WORK REQUEST>
Each line of the data should be duplicated precisely.

DATASET RECORDS>
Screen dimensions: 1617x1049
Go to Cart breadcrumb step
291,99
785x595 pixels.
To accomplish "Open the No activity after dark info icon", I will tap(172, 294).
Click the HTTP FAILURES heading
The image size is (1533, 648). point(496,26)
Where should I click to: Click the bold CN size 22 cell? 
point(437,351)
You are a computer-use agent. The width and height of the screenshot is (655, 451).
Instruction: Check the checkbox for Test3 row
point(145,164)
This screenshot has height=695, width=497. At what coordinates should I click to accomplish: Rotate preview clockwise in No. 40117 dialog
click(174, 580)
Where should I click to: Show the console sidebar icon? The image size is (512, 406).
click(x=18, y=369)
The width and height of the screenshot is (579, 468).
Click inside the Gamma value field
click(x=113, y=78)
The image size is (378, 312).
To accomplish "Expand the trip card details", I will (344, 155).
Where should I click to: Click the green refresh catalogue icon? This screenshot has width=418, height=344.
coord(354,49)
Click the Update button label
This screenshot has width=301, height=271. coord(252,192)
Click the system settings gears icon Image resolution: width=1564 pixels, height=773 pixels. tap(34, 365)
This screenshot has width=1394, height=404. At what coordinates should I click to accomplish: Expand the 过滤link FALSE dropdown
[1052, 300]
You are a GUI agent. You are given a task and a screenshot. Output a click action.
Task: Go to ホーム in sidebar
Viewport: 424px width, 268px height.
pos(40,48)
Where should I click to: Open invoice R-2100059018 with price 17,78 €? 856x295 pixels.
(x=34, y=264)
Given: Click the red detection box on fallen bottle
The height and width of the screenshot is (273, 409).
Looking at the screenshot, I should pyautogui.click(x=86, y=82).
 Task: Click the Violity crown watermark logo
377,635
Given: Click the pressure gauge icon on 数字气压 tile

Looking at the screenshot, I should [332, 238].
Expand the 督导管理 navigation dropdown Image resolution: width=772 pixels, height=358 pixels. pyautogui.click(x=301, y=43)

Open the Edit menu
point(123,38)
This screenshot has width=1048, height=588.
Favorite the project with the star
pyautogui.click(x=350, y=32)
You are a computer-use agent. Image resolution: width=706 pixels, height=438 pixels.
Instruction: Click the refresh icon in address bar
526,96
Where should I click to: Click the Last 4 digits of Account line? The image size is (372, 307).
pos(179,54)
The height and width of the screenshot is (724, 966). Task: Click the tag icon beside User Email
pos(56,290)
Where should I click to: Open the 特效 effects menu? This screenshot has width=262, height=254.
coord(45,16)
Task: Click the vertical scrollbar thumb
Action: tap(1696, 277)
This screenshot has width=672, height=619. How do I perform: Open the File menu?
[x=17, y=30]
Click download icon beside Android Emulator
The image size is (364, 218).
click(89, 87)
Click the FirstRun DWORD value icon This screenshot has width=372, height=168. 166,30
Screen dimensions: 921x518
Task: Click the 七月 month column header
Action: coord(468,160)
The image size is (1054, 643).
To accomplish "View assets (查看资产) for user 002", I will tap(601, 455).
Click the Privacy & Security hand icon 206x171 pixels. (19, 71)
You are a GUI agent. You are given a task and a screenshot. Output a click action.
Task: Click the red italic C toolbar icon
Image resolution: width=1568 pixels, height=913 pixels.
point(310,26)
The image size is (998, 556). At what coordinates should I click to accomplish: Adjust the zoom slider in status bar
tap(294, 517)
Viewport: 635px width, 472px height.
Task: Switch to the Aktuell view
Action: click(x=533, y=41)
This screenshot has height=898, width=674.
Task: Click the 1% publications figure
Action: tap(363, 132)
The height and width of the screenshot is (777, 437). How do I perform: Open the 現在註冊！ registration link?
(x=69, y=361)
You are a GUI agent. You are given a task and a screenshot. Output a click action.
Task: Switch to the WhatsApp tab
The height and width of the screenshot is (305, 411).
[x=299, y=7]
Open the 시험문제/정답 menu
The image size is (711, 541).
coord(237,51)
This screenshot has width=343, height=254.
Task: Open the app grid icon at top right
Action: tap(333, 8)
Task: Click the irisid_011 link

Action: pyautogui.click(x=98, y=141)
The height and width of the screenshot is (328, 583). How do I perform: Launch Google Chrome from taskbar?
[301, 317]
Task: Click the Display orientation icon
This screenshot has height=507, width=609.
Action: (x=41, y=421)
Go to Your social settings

OUTPUT FOR THIS EXERCISE>
Screen dimensions: 1617x1049
Go to Cart breadcrumb step
291,99
785x595 pixels.
To accomplish "Open the No activity after dark info icon", I will tap(172, 294).
Click the HTTP FAILURES heading
The image size is (1533, 648). point(496,26)
Where should I click to: Click the bold CN size 22 cell? 
point(437,351)
You are a computer-use agent. The width and height of the screenshot is (655, 451).
Instruction: Check the checkbox for Test3 row
point(145,164)
This screenshot has height=695, width=497. At what coordinates should I click to accomplish: Rotate preview clockwise in No. 40117 dialog
click(174, 580)
Where should I click to: Show the console sidebar icon? The image size is (512, 406).
click(x=18, y=369)
The width and height of the screenshot is (579, 468).
Click inside the Gamma value field
click(x=113, y=78)
The image size is (378, 312).
To accomplish "Expand the trip card details", I will (344, 155).
Where should I click to: Click the green refresh catalogue icon? This screenshot has width=418, height=344.
coord(354,49)
Click the Update button label
This screenshot has width=301, height=271. coord(252,192)
Click the system settings gears icon Image resolution: width=1564 pixels, height=773 pixels. tap(34, 365)
This screenshot has width=1394, height=404. At what coordinates should I click to accomplish: Expand the 过滤link FALSE dropdown
[1052, 300]
You are a GUI agent. You are given a task and a screenshot. Output a click action.
Task: Go to ホーム in sidebar
Viewport: 424px width, 268px height.
pos(40,48)
Where should I click to: Open invoice R-2100059018 with price 17,78 €? 856x295 pixels.
(x=34, y=264)
Given: Click the red detection box on fallen bottle
The height and width of the screenshot is (273, 409).
Looking at the screenshot, I should pyautogui.click(x=86, y=82).
 Task: Click the Violity crown watermark logo
377,635
Given: Click the pressure gauge icon on 数字气压 tile

Looking at the screenshot, I should [332, 238].
Expand the 督导管理 navigation dropdown Image resolution: width=772 pixels, height=358 pixels. pyautogui.click(x=301, y=43)

Open the Edit menu
point(123,38)
This screenshot has width=1048, height=588.
Favorite the project with the star
pyautogui.click(x=350, y=32)
You are a computer-use agent. Image resolution: width=706 pixels, height=438 pixels.
Instruction: Click the refresh icon in address bar
526,96
Where should I click to: Click the Last 4 digits of Account line? The image size is (372, 307).
pos(179,54)
The height and width of the screenshot is (724, 966). Task: Click the tag icon beside User Email
pos(56,290)
Where should I click to: Open the 特效 effects menu? This screenshot has width=262, height=254.
coord(45,16)
Task: Click the vertical scrollbar thumb
Action: tap(1696, 277)
This screenshot has width=672, height=619. How do I perform: Open the File menu?
[x=17, y=30]
Click download icon beside Android Emulator
The image size is (364, 218).
click(89, 87)
Click the FirstRun DWORD value icon This screenshot has width=372, height=168. 166,30
Screen dimensions: 921x518
Task: Click the 七月 month column header
Action: coord(468,160)
The image size is (1054, 643).
To accomplish "View assets (查看资产) for user 002", I will tap(601, 455).
Click the Privacy & Security hand icon 206x171 pixels. (19, 71)
You are a GUI agent. You are given a task and a screenshot. Output a click action.
Task: Click the red italic C toolbar icon
Image resolution: width=1568 pixels, height=913 pixels.
point(310,26)
The image size is (998, 556). At what coordinates should I click to accomplish: Adjust the zoom slider in status bar
tap(294, 517)
Viewport: 635px width, 472px height.
Task: Switch to the Aktuell view
Action: click(x=533, y=41)
This screenshot has height=898, width=674.
Task: Click the 1% publications figure
Action: tap(363, 132)
The height and width of the screenshot is (777, 437). How do I perform: Open the 現在註冊！ registration link?
(x=69, y=361)
You are a GUI agent. You are given a task and a screenshot. Output a click action.
Task: Switch to the WhatsApp tab
The height and width of the screenshot is (305, 411).
[x=299, y=7]
Open the 시험문제/정답 menu
The image size is (711, 541).
coord(237,51)
This screenshot has width=343, height=254.
Task: Open the app grid icon at top right
Action: tap(333, 8)
Task: Click the irisid_011 link

Action: pyautogui.click(x=98, y=141)
The height and width of the screenshot is (328, 583). How do I perform: Launch Google Chrome from taskbar?
[301, 317]
Task: Click the Display orientation icon
This screenshot has height=507, width=609.
Action: (x=41, y=421)
Go to Your social settings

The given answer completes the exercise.